After an analysis of all the evidence presented at trial, the Court concluded that, “given the particular facts involved in this case, the terms of the loan described above and the loan product, in and of itself, were unconscionable.”

The Court then moved to the “cancellation of the loan obligation” issue and found that the circuit court had overstepped its bounds when canceling the obligation of Brown to pay back the principal of the loan – “It is Quicken’s contention that the legislature has strictly limited the circumstances under which this remedy may be awarded under the West Virginia Consumer Credit and Protection Act and that those circumstances are absent in the case sub judice. We agree.”

Regarding punitive damages, “Quicken argues that the circuit court deprived it of procedural due process by failing to perform the required analysis of punitive damage pursuant to [Garnes v. Fleming Landfill, Inc]” and the Court again agreed with Quicken, ruling “Because the circuit court failed to conduct a proper analysis under Garnes, such an analysis must be conducted upon remand.”

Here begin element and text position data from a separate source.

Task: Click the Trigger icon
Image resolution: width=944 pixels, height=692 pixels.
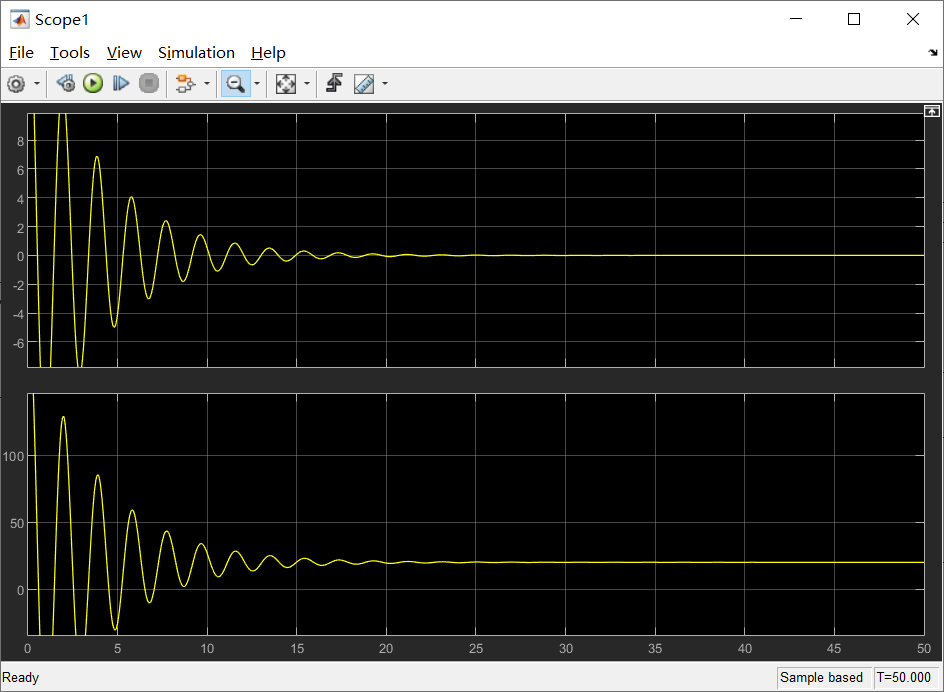Action: coord(333,83)
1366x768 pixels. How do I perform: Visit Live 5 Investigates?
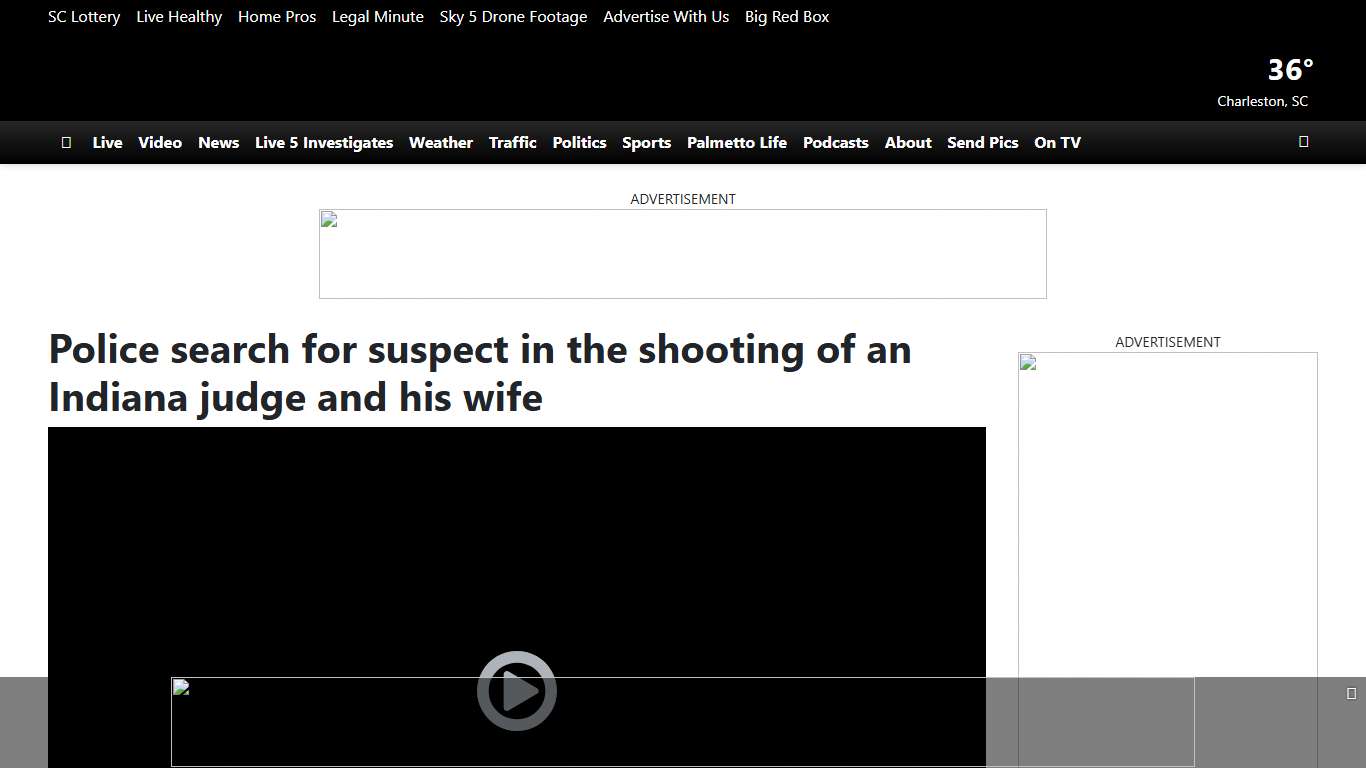pyautogui.click(x=324, y=142)
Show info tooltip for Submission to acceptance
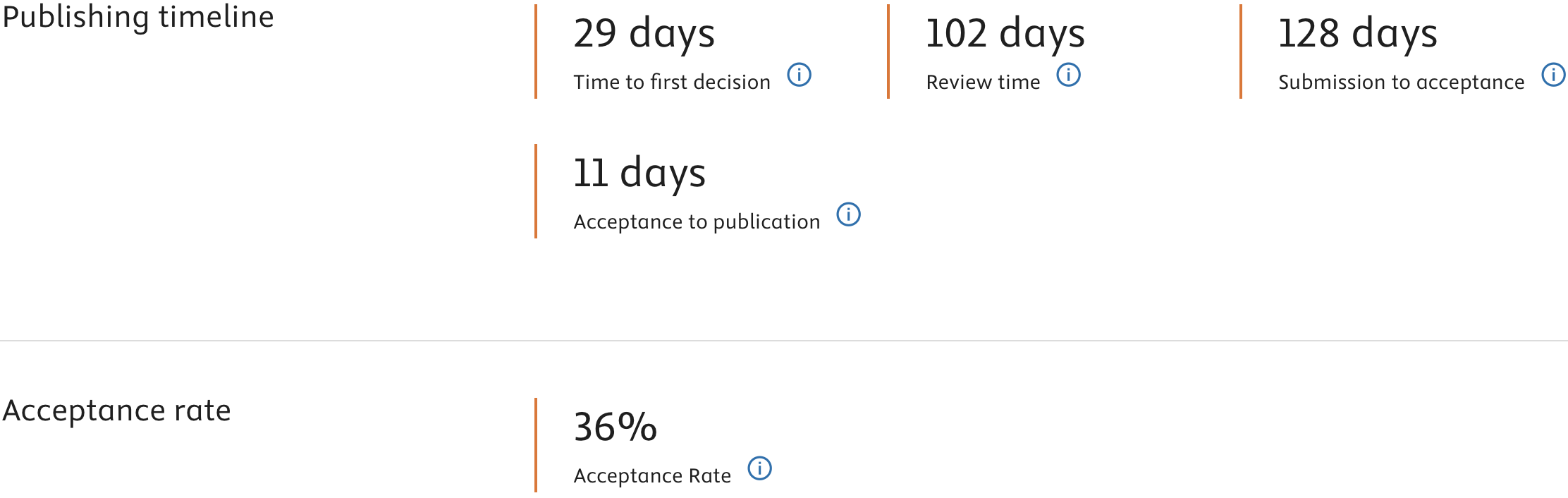The height and width of the screenshot is (498, 1568). pyautogui.click(x=1553, y=74)
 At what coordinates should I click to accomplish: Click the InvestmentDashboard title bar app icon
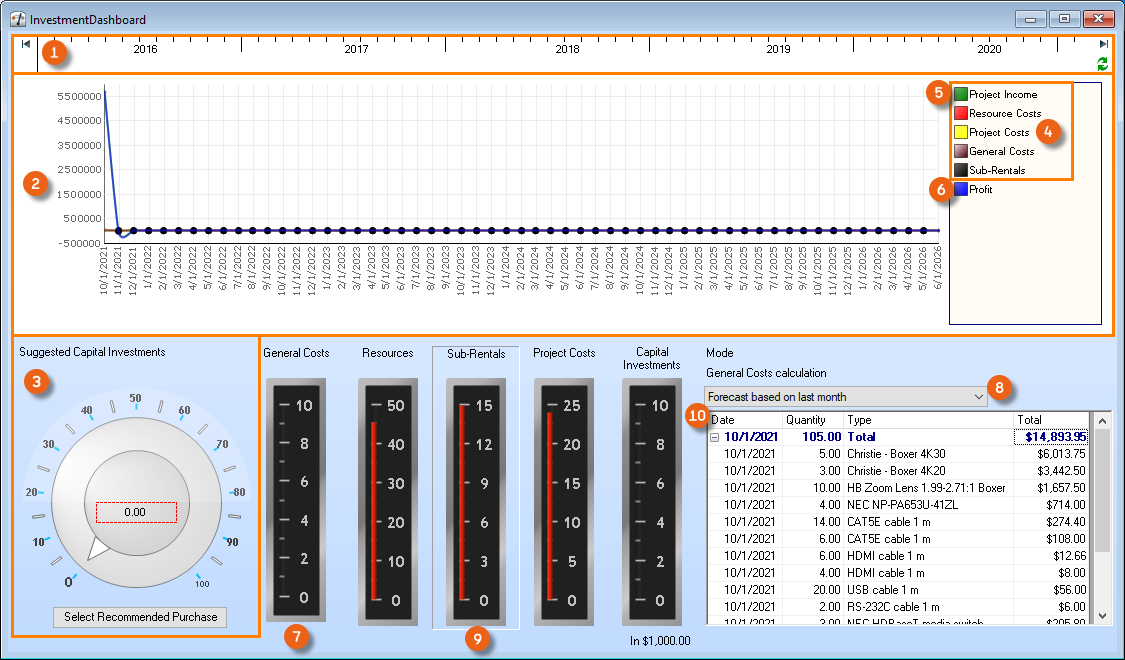click(17, 19)
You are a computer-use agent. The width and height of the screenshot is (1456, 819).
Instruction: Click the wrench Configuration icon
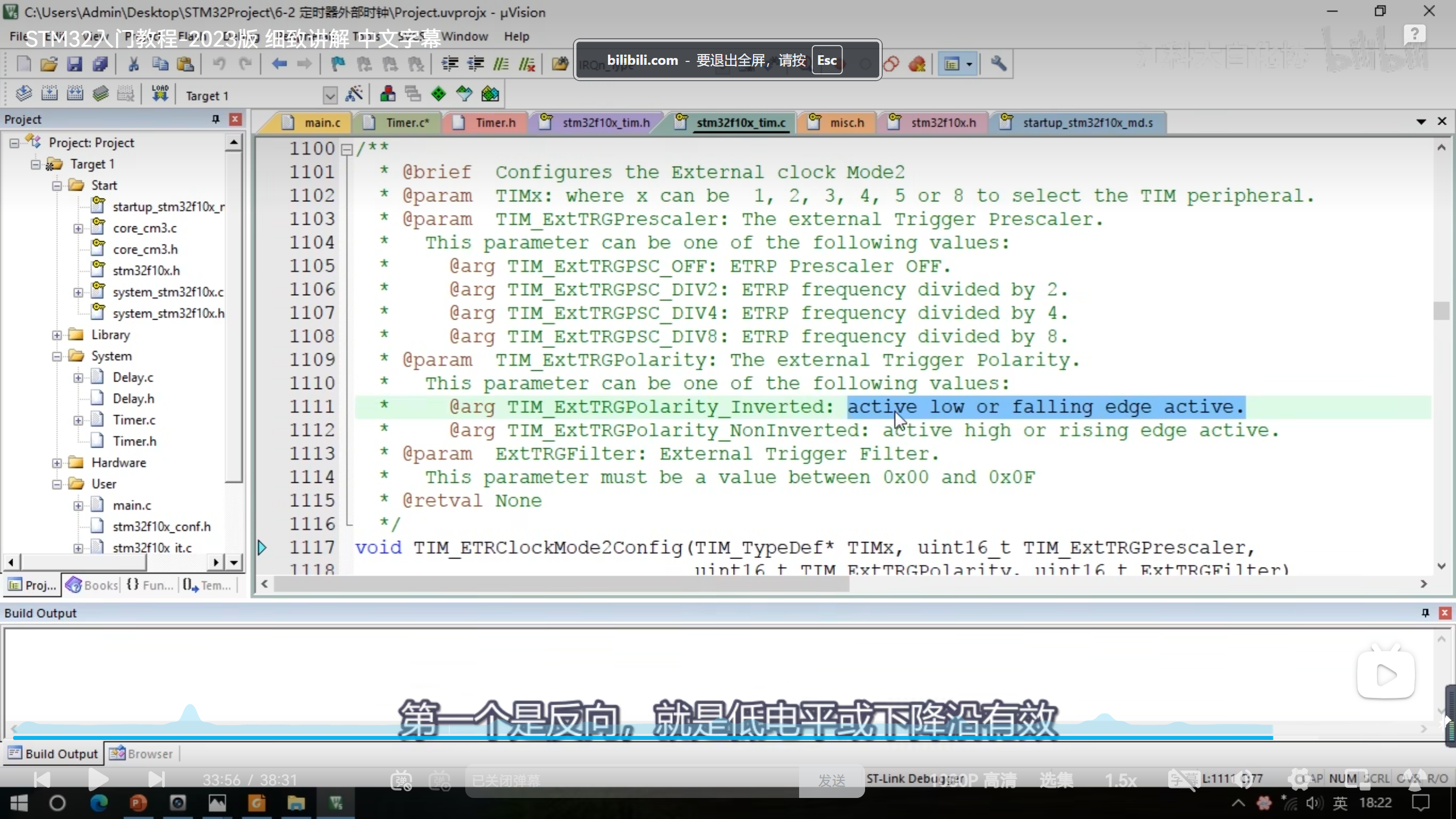point(999,64)
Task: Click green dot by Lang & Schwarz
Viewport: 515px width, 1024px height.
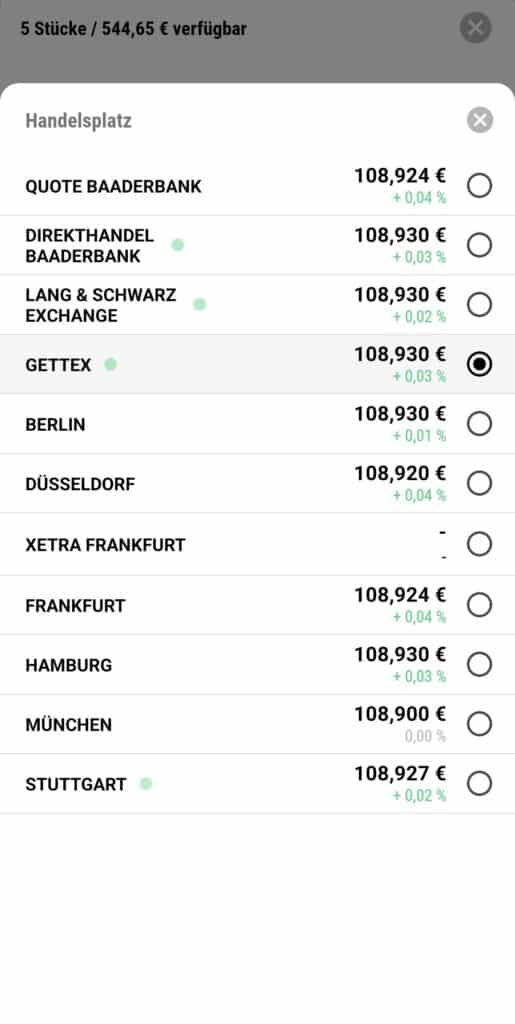Action: pos(200,304)
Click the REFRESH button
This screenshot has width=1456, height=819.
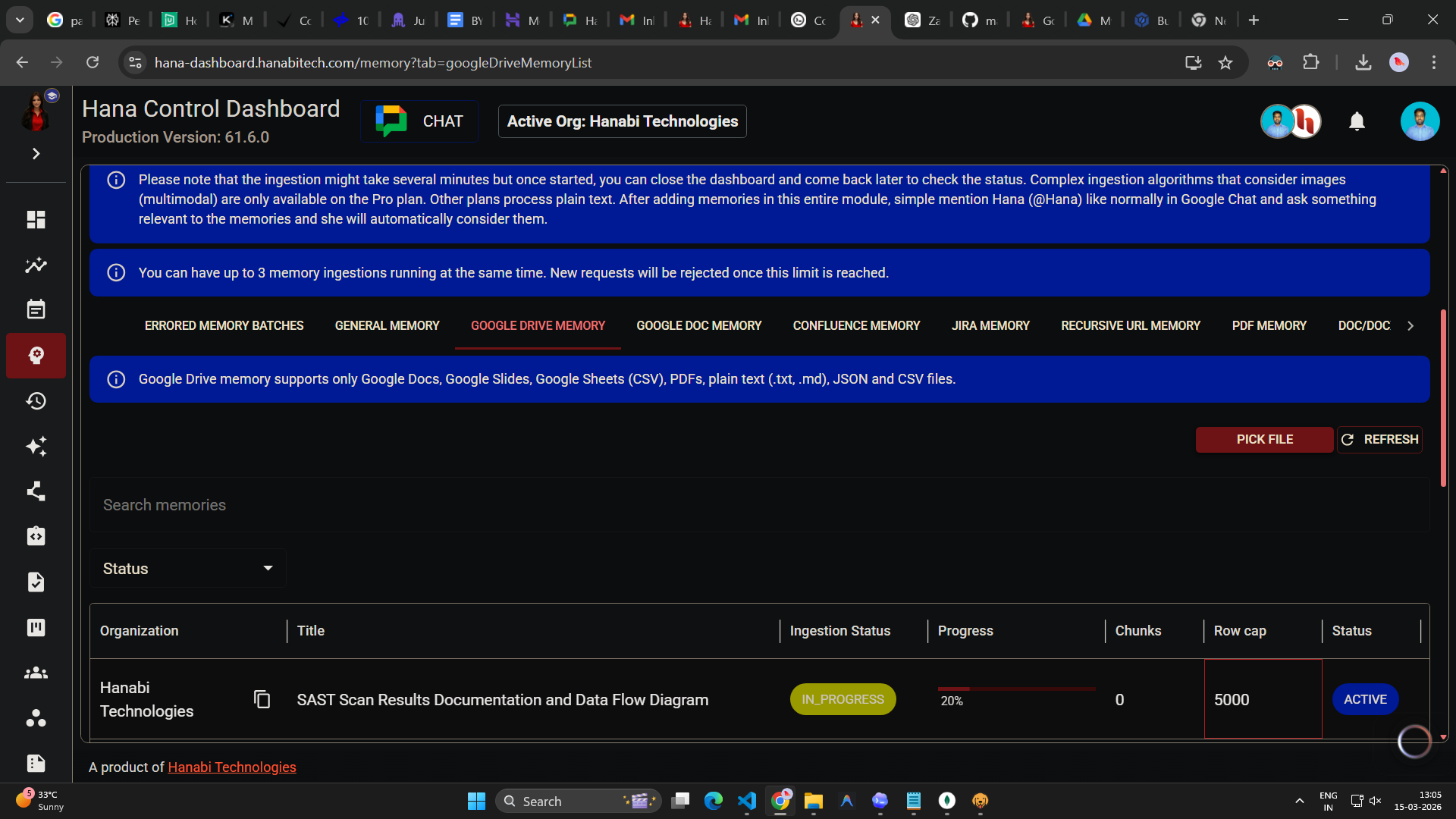pos(1379,439)
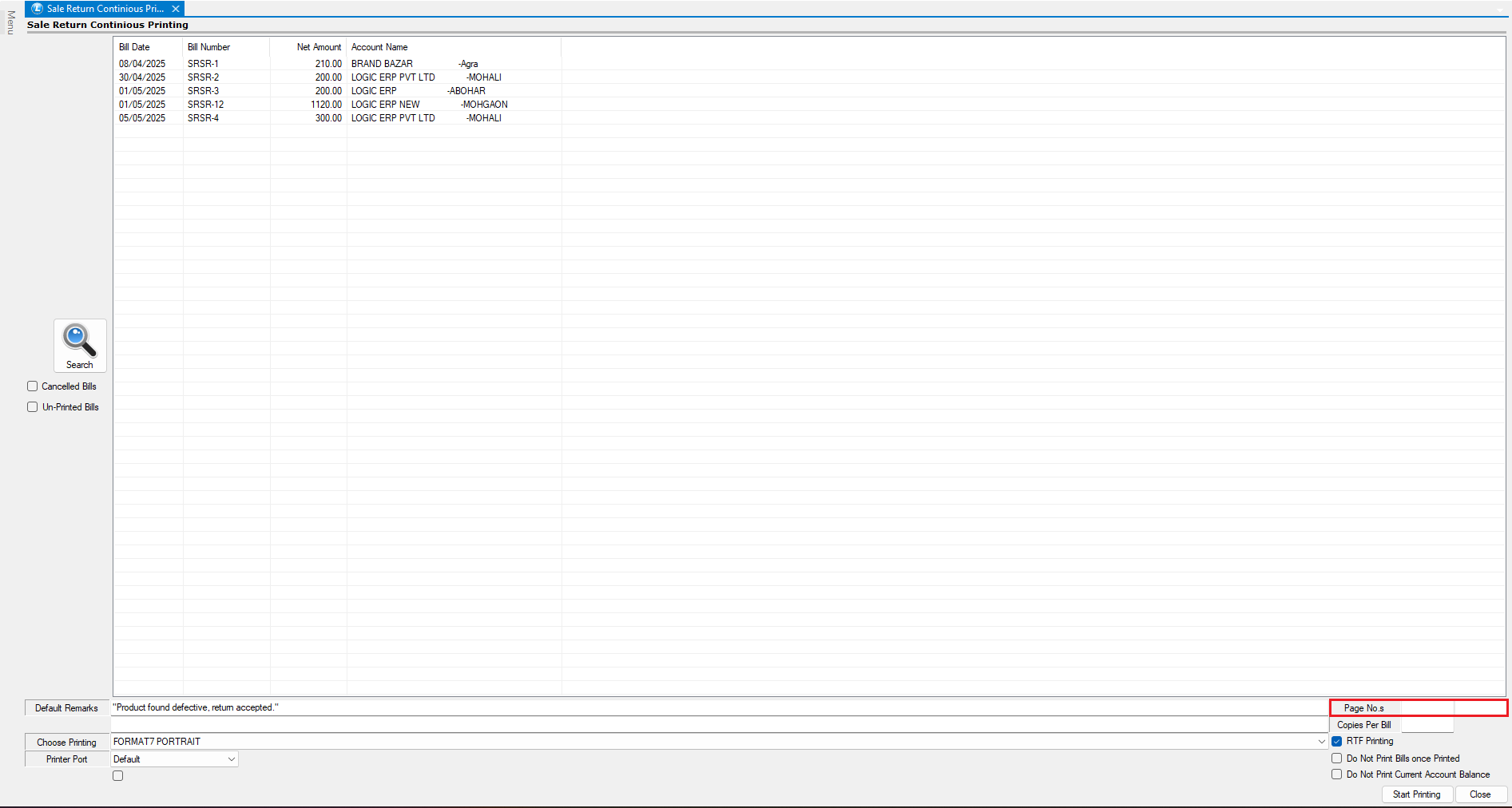The height and width of the screenshot is (808, 1512).
Task: Tick Do Not Print Bills once Printed
Action: [x=1336, y=758]
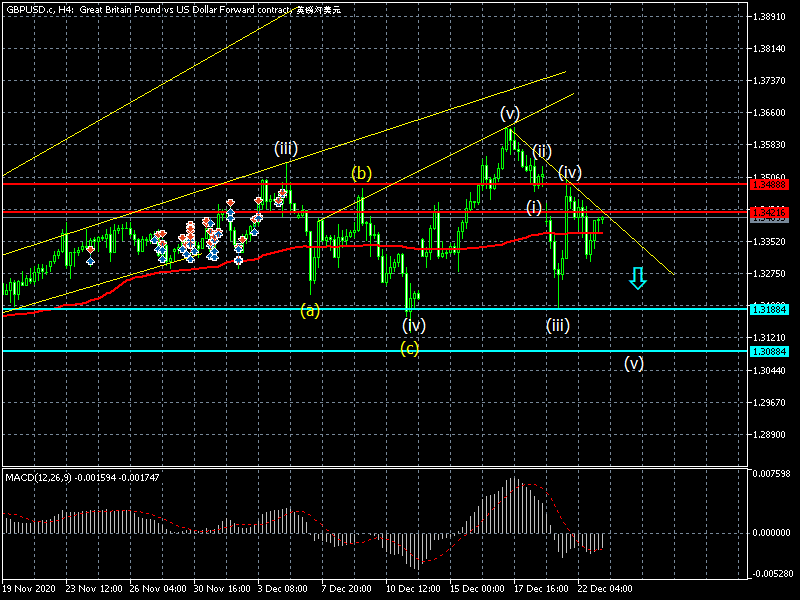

Quicken next argued that the circuit court should not have included attorneys fees in the calculation of the punitive damages award.

Recht had added the compensatory damages together and then multiplied by three to determine the amount of punitive damages. Quicken argued that the attorneys fees should not have been part of the compensatory damages. If Quicken was right, then the punitive damages award would have been much lower according to Recht’s formulation.

The Court agreed with Recht – “[W]e hold that attorneys fees and costs awarded under West Virginia Code §46A-5-104 (1994) of the West Virginia Consumer Credit and Protection Act shall be included in the compensatory to punitive damages ratio in cases where punitive damages are available.”

Finally, Quicken argued that the amount of the compensatory damages awarded should have been offset by the $700,000 settlement made by the appraiser and the appraisal company to Plaintiff Brown. “According to Quicken,” wrote McHugh, “Plaintiff suffered a single indivisible loss and, thus, she is entitled to but one complete satisfaction for her injury.”

“Accordingly, given that Plaintiff does not seriously argue otherwise, it is clear that Plaintiff suffered a single indivisible loss arising from the actions of Quicken and the settling co-defendants. Quicken is therefore entitled to a credit for the settlement between Plaintiff and the appraisal defendants…”

However, the Court noted, “[T]he parties are in agreement that any credit for the settlement between Plaintiff and Quicken’s co-defendants is not to be applied to any punitive damages which may be awarded upon remand in this case.”

McHugh concluded, “For the reasons stated herein, the order of the Circuit Court of Ohio County entered May 2, 2011, is affirmed, in part; reversed, in part; and this matter is remanded for further proceedings consistent with this opinion.”

In a statement, Quicken officials said they were pleased with several aspects of the ruling, such as the decision to overrule several findings of the lower court.

"However, we are disappointed that the court failed to address other serious errors by the trial court and has sent those issues back to that same court for further proceedings," the company said in a statement. ".While Quicken Loans welcomes the continued opportunity to show the Circuit Court, the West Virginia Supreme Court of Appeals, and, potentially even the Supreme Court of the United States the many aspects of this case that are flawed and outright wrong, these steps are burdensome and unnecessary.

"The simple fact is that this plaintiff was wrongfully awarded nearly $3.7 million in damages in relation to a $145,000 mortgage on a single family home. We fully expect the Circuit Court’s continued review of the case to find that the irrational award to this plaintiff is out of line with any near reasonable review of the facts and the law surrounding this case."